* [Exercise instructions] Every line containing the string "điện" should be returned from the records.

Task input: Begin

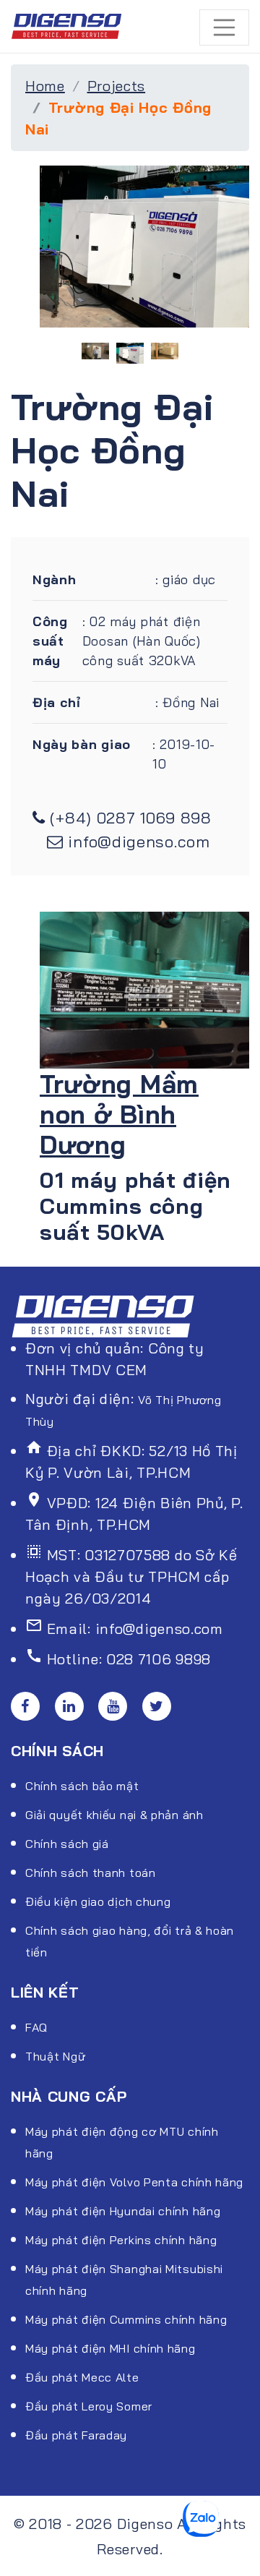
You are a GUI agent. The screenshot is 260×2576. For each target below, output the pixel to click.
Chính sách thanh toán (90, 1872)
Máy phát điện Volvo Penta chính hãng (134, 2182)
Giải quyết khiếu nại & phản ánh (114, 1814)
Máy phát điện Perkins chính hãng (121, 2240)
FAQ (36, 2027)
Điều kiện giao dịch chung (98, 1901)
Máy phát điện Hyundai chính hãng (122, 2211)
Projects (116, 86)
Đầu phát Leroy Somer (88, 2406)
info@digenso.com (138, 841)
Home (45, 86)
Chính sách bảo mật (82, 1786)
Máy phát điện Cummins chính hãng (126, 2319)
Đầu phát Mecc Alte (82, 2377)
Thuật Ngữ (55, 2056)
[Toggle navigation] (224, 27)
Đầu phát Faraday (76, 2435)
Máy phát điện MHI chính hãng (110, 2348)
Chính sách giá (67, 1843)
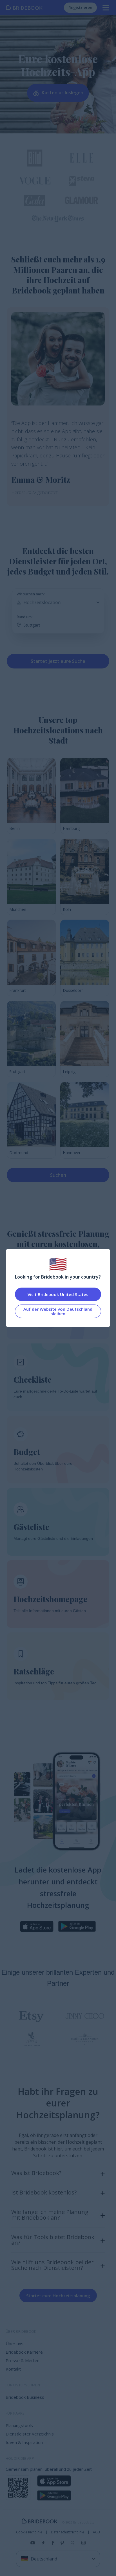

Task input: End

* [Result for this exercise]
Máy phát điện Volvo Penta chính hãng (134, 2182)
Máy phát điện Perkins chính hãng (121, 2240)
Máy phát điện Hyundai chính hãng (122, 2211)
Máy phát điện Cummins chính hãng (126, 2319)
Máy phát điện MHI chính hãng (110, 2348)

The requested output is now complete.